◆ **Job A**
Turn the stored data listing into a numbered list, starting with the line that contains "BEDROOM STUDIO (29, 588)" and going on through the end of the listing, and omit any blank lines.

◆ **Reading text**
Why it matters: Shows you understand MongoDB's evolution toward data integrity guarantees. This bridges the gap between pure NoSQL freedom and data reliability needed in production.

Real applications: Enforcing email format and age range for user registration services, ensuring required fields in financial transaction records.

Common mistakes: Forgetting that validationLevel: "moderate" only validates new/modified documents, not the existing ones during schema migration.

MongoDB via BSON supports a rich set of data types beyond standard JSON. Key types include: String (UTF-8), Integer (Int32/Int64), Double (64-bit float), Decimal128 (128-bit decimal for precision), Boolean, Date (milliseconds since epoch), ObjectId (12-byte unique identifier), Array, Embedded Document (nested object), Null, Regular Expression, Binary Data, Timestamp (internal MongoDB use), and Symbol. Choosing the correct type is critical for accurate queries, correct sorting, and storage efficiency.

{
  "_id": ObjectId("..."),               // ObjectId
  "name": "Mayur",                      // String
  "age": NumberInt(30),                 // Int32
  "salary": NumberDecimal("75000.50"),  // Decimal128
  "rating": 4.8,                        // Double
  "isActive": true,                     // Boolean
  "joinedAt": ISODate("2026-01-01"),    // Date
  "tags": ["dev", "mongodb"],           // Array
  "address": { "city": "Mumbai" },      // Embedded Doc
  "photo": BinData(0, "base64..."),     // Binary
  "pattern": /^mongo/i,                 // Regex
  "deletedAt": null                     // Null
}

Why it matters: Type choice affects query correctness, index efficiency, and storage size. Storing numbers as strings breaks range queries and sorting.

Stored data:
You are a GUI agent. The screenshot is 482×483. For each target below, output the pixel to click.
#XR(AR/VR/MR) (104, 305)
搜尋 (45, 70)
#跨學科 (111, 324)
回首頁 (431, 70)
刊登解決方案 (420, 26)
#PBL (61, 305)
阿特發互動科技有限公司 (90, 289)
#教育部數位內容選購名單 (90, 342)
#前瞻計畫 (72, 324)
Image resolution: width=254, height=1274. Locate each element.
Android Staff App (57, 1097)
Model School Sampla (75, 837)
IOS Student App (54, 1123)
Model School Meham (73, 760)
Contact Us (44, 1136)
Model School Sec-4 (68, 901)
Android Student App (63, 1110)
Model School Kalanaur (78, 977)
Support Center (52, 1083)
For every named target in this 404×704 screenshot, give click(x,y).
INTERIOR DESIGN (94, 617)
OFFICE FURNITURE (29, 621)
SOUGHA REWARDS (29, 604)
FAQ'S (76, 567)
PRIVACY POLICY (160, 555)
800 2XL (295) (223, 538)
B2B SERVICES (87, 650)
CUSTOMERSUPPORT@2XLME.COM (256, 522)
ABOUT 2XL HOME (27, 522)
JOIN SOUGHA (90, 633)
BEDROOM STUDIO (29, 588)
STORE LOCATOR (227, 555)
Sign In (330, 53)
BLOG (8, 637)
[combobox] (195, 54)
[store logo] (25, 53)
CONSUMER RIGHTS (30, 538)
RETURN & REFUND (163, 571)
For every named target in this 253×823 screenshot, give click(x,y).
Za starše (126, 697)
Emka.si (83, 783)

◆ **Job B**
In the passage on MongoDB data types, what two things does storing numbers as strings break?

◆ **Output A**
1. BEDROOM STUDIO (29, 588)
2. STORE LOCATOR (227, 555)
3. Sign In (330, 53)
4. BLOG (8, 637)
5. [combobox] (195, 54)
6. [store logo] (25, 53)
7. CONSUMER RIGHTS (30, 538)
8. RETURN & REFUND (163, 571)
9. For every named target in this 253×823 screenshot, give click(x,y).
10. Za starše (126, 697)
11. Emka.si (83, 783)

◆ **Output B**
Range queries and sorting.